Enterprise solutions also present strategic challenges. As enterprise solutions are adopted across entire industries, individual companies risk losing what makes them unique. If all of your competitors are rushing to implement an enterprise solution, should you? If everyone is gaining the exact same advantages in the exact same way, has anyone gained any strategic ground? In some cases, such as in the petrochemicals industry, enterprise solutions have so revolutionized the industry that not adopting the technology would be foolhardy. In other cases, if the cost of implementing an enterprise solution is forcing your competitors to raise prices, and your current systems are adequate, not immediately implementing the technology might be the best move. Only careful analysis of your strategy and the competitive landscape will tell.

The Promise of Enterprise Solutions
Enterprise solutions provide an opportunity for a company to rethink their business. If an industry is undergoing fundamental change, as the utilities industry is today, enterprise solutions can provide the vehicle for driving organizational and cultural changes. Enterprise solutions can enable the transfer of power from the center of a hierarchical organization to the periphery, encouraging a flatter, more empowered structure. On the other hand, enterprise solutions can be used to impose structure and discipline, breaking down autonomous fiefdoms. Enterprise solutions can also support geographically dispersed operations, or support an acquisition strategy to build a global company.

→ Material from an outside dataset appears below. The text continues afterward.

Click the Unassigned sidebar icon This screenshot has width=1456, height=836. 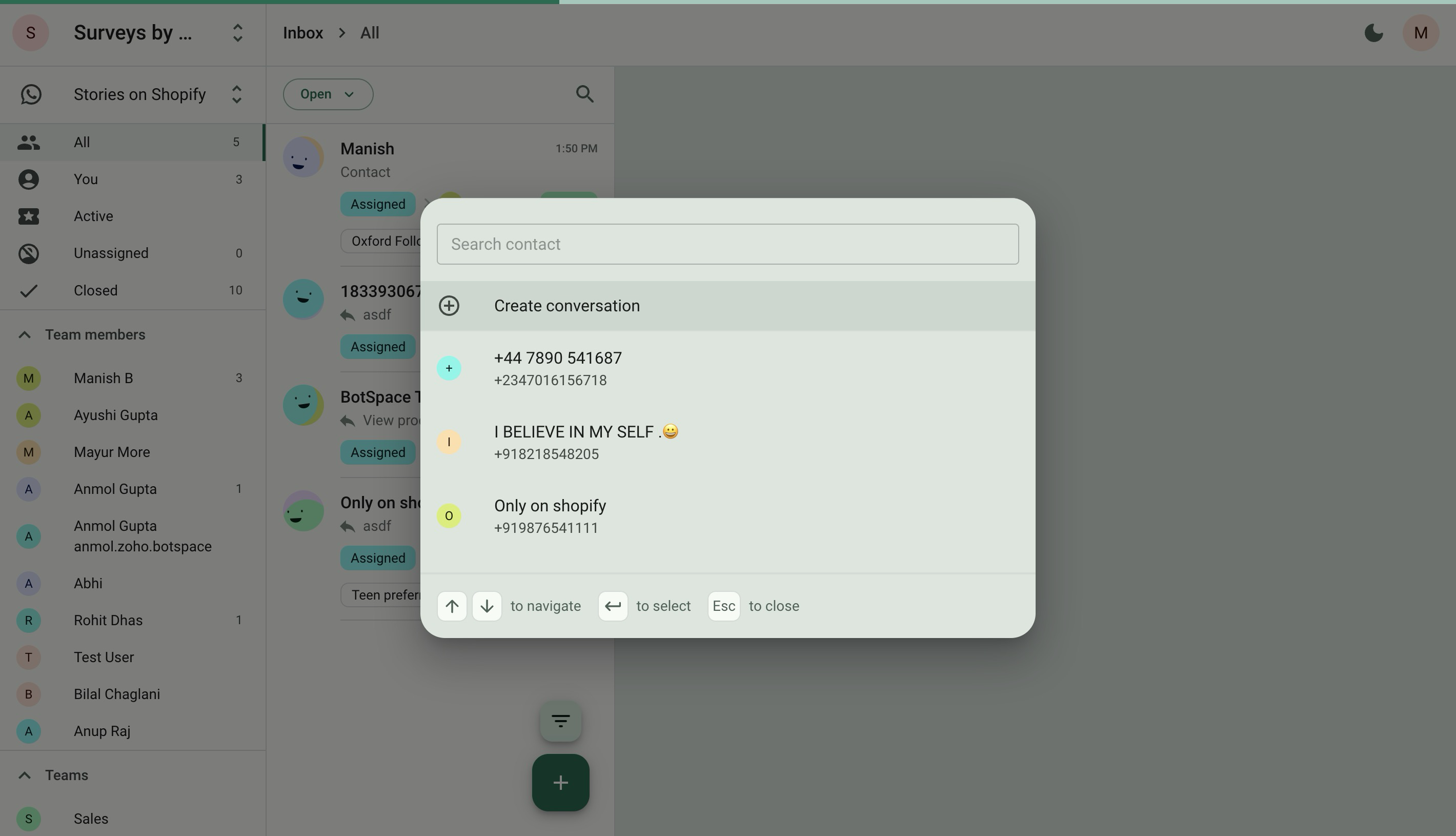pos(29,253)
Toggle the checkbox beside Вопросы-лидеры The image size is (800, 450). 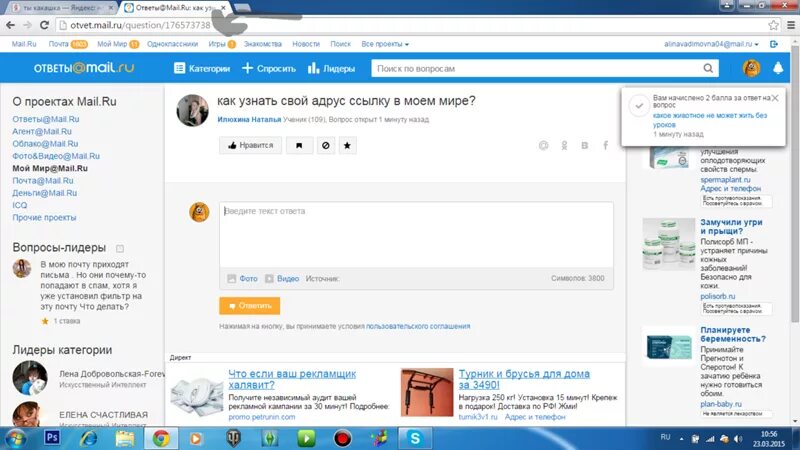(x=120, y=248)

Business process reengineering efforts, when conducted in conjunction with an enterprise solution, have a much greater probability of delivering the benefits they identify. Example benefit areas include integrated supply chain logistics, integrated financial management, and integrated customer service. Integrated business processes, supported by integrated technology, can drive out redundancies and inefficiencies that in many cases have been caused by system overlaps and isolation.

In many ways, enterprise solutions embody the promise of the electronic enterprise. In an age of electronic communications, it's a truism that companies perform better when information is unified under a central system. But specific benefits will come only when an enterprise solution functions within the context of the business' strategic, organizational and cultural objectives.